Exercise aim:
Copy out each of the lines below word for word, omitting the pictures.

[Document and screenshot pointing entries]
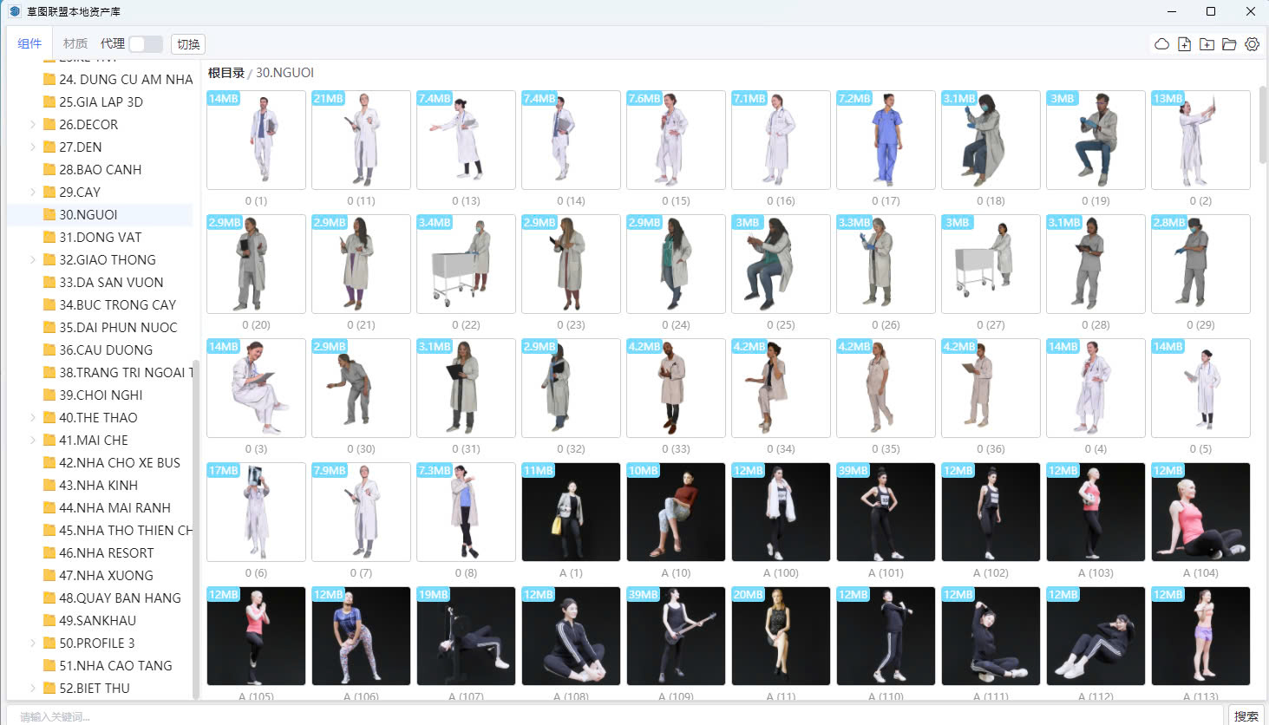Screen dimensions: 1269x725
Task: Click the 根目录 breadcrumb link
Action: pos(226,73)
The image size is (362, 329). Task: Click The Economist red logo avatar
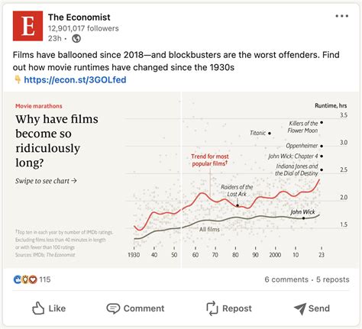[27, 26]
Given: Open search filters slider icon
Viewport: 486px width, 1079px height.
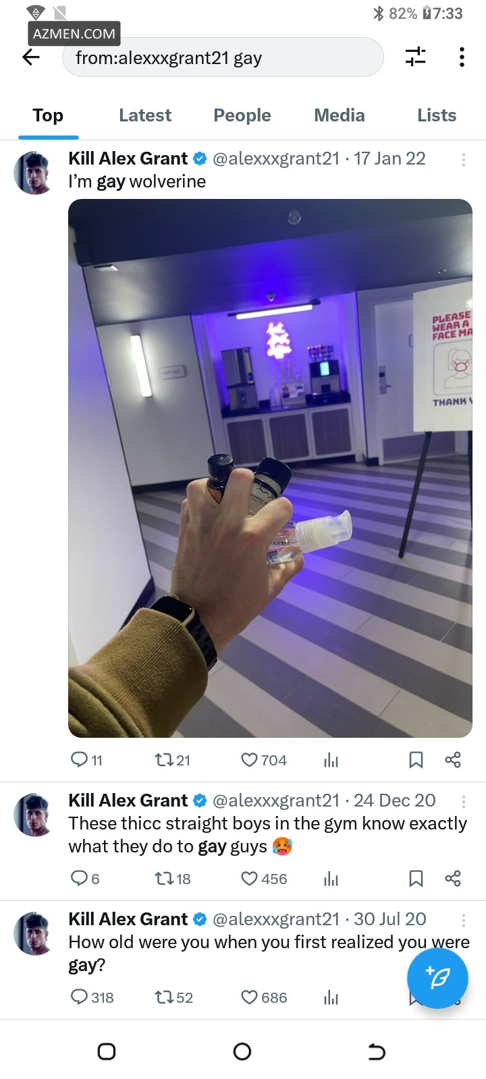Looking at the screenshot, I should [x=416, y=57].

Exercise solution:
Screen dimensions: 1269x725
Task: Click the 根目录 breadcrumb link
Action: pos(226,73)
The image size is (362, 329). Task: Click The Economist red logo avatar
[27, 26]
Given: Open search filters slider icon
Viewport: 486px width, 1079px height.
Looking at the screenshot, I should [x=416, y=57].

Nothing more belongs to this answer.